Editorial: What Can We Learn from the Floods in Pakistan?

September 05, 2022

UIII.AC.ID, DEPOK - Some UIII students from Pakistan were unable to hold back tears as they watched — through digital screens — the flash floods that hit their country last week. There was even a student whose family was a victim of the disaster. Pakistan's floods this time have been called by the government as the worst floods in the country's history. The government declared a national emergency after nearly 1,000 people were died and more than 30 million people were affected by the floods occurred in the country.

Flood losses in Pakistan are estimated at 10 billion US dollars. People lost their livelihoods. Their gardens and fields were destroyed. Agricultural land, particularly rice and cotton, was severely damaged. Transportation access is also cut off, making it difficult for evacuation routes and aid delivery.

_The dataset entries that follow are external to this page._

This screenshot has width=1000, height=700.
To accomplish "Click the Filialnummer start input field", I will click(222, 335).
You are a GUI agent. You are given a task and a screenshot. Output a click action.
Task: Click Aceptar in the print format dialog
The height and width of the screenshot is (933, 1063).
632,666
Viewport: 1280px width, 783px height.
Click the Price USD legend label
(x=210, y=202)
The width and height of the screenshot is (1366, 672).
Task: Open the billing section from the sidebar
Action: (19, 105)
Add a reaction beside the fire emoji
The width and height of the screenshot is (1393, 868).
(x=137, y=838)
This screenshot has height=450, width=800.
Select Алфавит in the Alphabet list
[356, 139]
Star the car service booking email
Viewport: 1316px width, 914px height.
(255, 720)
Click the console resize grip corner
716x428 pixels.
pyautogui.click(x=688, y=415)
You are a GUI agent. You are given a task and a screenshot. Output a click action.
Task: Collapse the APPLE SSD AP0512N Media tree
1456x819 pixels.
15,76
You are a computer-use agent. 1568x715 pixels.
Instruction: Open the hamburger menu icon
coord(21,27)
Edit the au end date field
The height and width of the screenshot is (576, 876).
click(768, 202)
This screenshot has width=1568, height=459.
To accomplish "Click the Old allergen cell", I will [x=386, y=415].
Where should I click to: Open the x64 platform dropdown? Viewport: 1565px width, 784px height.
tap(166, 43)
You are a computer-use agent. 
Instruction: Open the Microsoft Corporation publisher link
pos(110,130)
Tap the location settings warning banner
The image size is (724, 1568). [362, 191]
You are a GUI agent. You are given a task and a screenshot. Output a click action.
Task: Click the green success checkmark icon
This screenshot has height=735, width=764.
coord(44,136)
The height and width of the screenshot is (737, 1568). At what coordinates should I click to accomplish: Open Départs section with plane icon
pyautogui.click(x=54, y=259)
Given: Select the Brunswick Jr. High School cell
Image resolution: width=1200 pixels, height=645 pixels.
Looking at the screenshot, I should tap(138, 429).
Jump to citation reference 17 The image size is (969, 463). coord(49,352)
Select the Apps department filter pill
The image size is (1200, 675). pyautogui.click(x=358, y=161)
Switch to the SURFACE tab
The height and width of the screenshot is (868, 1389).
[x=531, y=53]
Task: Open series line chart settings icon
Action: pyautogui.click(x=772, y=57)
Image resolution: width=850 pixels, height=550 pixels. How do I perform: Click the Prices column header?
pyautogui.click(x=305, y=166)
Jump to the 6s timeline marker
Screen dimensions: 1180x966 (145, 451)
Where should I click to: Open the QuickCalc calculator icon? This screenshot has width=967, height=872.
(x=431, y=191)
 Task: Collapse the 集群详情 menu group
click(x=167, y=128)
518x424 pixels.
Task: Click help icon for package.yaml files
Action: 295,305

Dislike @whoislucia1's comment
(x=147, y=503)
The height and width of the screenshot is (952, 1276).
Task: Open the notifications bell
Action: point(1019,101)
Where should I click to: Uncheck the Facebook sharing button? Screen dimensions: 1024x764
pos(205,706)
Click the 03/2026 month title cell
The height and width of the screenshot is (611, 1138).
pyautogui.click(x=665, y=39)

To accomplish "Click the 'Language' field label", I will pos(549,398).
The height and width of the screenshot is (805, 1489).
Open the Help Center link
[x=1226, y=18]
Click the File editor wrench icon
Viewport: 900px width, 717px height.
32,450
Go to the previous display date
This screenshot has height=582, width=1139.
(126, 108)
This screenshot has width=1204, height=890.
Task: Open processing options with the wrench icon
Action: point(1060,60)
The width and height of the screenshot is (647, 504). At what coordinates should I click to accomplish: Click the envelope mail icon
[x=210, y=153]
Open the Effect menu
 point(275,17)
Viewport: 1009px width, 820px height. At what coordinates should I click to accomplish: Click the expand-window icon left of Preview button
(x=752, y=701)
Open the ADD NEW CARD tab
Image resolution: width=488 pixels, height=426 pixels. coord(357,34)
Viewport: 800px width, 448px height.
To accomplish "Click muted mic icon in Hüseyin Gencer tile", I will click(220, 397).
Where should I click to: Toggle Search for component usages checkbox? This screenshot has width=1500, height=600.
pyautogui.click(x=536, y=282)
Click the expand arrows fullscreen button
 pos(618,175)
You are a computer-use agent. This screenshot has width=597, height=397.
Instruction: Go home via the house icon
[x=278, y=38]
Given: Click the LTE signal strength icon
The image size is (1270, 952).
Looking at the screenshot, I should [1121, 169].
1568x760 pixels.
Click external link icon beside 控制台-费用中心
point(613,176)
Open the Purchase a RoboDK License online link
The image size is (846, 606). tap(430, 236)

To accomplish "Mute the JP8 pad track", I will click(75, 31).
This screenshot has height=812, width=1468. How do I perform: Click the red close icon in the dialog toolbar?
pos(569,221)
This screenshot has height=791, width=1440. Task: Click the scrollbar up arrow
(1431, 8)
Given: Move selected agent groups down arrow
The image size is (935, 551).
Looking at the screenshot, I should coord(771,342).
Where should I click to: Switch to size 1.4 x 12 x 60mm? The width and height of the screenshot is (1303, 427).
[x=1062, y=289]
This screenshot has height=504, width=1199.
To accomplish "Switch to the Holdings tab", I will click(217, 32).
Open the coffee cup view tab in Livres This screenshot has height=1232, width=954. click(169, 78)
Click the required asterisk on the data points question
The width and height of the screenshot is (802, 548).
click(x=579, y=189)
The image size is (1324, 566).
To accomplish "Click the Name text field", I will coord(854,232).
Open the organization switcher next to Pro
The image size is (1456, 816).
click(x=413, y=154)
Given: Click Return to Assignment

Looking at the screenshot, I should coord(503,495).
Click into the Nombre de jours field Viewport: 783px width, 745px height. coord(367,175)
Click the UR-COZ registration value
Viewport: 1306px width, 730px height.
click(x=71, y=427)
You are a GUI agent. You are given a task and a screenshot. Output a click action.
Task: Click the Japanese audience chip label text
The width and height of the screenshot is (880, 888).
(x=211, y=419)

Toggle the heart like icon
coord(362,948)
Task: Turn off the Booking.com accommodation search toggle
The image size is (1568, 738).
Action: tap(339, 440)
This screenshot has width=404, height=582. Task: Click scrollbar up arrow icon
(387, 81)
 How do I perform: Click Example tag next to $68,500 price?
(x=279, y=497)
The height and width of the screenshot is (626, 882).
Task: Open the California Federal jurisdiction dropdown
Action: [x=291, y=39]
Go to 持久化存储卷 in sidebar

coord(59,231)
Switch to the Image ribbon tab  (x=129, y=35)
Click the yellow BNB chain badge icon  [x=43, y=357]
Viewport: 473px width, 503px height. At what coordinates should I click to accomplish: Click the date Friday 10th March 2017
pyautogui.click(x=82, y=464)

While extending sympathy and support to the people and government of Pakistan, let's take a moment to reflect on the planet Earth we live in together. From a broader environmental perspective, the Pakistan floods are a result of global climate change. That is, it is not necessarily the fault of the country itself. Experts point out that the climate crisis is the main cause of the massive floods that devastated Pakistan. Deforestation and global warming are also trigger for floods. If we are talking about global warming, then the question is: how should we treat nature or our environment?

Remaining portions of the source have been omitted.